Серьезная критика субъективных источников в историческом исследовании касается следующих оснований:
— как субъективные источники, они отражают только воспоминания отдельных индивидов, не давая обоснованных обобщений относительно опрошенных;
— они возникли вследствие субъективных интересов;
— эти источники, например, автобиографии, возникли гораздо позднее описываемых событий и часто в целях легитимации;
— ничто так не обманчиво, как воспоминание или память, населенные новыми событиями и опытами;
— устные источники возникают благодаря диалогу с Другим, преимущественно оценивающим, и тем самым создают собственные источники, которые в большей степени отражают современность и взгляды участников или коды их понимания, их отклонения или идентификации (11, Б. 7).
Часть представленной критики относительно «опыта» или значения «субъективности» основывается на определенной подмене. Если исключить те работы по истории, например, менталитета, которые относятся к источникам памяти некритично, недифференцированно, с наивной верой в их правдивость, останутся работы, обращающиеся к исследованию субъективности в истории и нуждающиеся именно в тех источниках, которые могут опосредовать эту субъективность. Выбран-
ный метод исследования должен соответствовать его предмету. В таком случае те, кто критикует субъективность источников, должны в действительности критиковать не источник, а постановку вопроса. Кроме того, многие пункты критики, направленной против субъективных источников, можно адресовать любому другому источнику, особенно официальным документам, которые разработаны субъектами социальных институтов со специфическими интересами. Очевидно, что здесь мы выходим за рамки собственно истории и конкурирующих внутри нее парадигм, — ведь то, что ограничивает политическая культура, позднейшая история утрачивает, если пренебрегает субъективным опытом и проработкой истории.

------------------------

Задание
Выпишите, пожалуйста, дословно фрагмент отрывка о субъективных источниках, начиная со слов «Серьезная критика субъективных» и вплоть до слов «идентификации (11, Б. 7).».

------------------------

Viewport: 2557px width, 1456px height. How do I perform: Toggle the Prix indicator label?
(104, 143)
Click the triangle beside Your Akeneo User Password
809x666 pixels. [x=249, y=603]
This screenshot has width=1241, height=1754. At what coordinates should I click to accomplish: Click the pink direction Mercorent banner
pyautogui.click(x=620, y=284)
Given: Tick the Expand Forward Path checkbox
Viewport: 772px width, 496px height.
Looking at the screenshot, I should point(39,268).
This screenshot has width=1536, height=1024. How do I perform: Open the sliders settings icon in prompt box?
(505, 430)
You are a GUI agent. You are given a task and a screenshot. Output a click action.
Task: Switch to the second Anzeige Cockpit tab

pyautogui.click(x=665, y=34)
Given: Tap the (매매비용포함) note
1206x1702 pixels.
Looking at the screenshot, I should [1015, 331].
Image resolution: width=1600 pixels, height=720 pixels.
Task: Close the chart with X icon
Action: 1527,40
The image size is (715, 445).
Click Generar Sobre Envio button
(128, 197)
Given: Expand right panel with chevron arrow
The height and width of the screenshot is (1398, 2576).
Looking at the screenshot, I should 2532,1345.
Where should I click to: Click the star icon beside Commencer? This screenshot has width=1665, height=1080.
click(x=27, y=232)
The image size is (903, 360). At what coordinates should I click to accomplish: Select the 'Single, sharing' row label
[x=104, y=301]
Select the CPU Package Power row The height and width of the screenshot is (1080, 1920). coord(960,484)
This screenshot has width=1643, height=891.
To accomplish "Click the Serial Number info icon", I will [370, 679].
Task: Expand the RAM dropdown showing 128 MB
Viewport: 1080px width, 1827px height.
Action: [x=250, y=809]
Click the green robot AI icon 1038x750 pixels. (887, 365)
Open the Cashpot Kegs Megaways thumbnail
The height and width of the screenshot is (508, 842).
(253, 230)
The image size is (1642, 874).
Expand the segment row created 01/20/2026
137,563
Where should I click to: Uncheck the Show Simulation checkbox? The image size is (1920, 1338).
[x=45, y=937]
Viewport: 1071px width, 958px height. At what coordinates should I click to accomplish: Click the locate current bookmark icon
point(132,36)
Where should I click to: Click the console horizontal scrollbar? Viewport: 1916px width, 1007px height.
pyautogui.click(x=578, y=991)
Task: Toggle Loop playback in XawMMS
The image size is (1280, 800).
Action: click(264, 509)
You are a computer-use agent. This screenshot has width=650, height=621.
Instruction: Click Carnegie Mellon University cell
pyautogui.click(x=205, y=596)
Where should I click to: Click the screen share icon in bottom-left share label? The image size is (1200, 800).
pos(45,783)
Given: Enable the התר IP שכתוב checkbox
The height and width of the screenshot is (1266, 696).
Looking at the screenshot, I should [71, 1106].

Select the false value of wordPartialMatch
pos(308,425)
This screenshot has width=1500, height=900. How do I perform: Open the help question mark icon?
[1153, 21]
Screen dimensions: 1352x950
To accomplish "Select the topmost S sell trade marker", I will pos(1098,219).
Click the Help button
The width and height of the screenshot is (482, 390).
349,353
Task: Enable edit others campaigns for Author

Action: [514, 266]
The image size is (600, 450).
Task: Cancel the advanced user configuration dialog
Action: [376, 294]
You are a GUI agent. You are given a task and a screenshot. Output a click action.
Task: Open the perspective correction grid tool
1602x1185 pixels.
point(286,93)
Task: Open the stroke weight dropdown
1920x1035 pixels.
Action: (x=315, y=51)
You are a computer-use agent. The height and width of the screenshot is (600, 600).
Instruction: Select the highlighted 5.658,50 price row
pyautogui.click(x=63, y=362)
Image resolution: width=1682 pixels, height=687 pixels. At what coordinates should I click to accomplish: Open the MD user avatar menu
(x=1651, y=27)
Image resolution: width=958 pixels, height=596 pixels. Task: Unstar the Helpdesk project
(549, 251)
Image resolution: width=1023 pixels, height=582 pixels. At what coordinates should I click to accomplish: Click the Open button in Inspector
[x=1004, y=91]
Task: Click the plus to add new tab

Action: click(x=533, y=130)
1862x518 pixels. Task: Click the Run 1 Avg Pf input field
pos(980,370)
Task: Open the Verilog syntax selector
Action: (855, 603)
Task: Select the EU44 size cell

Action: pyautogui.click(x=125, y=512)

------------------------

Результат
Серьезная критика субъективных источников в историческом исследовании касается следующих оснований:
— как субъективные источники, они отражают только воспоминания отдельных индивидов, не давая обоснованных обобщений относительно опрошенных;
— они возникли вследствие субъективных интересов;
— эти источники, например, автобиографии, возникли гораздо позднее описываемых событий и часто в целях легитимации;
— ничто так не обманчиво, как воспоминание или память, населенные новыми событиями и опытами;
— устные источники возникают благодаря диалогу с Другим, преимущественно оценивающим, и тем самым создают собственные источники, которые в большей степени отражают современность и взгляды участников или коды их понимания, их отклонения или идентификации (11, Б. 7).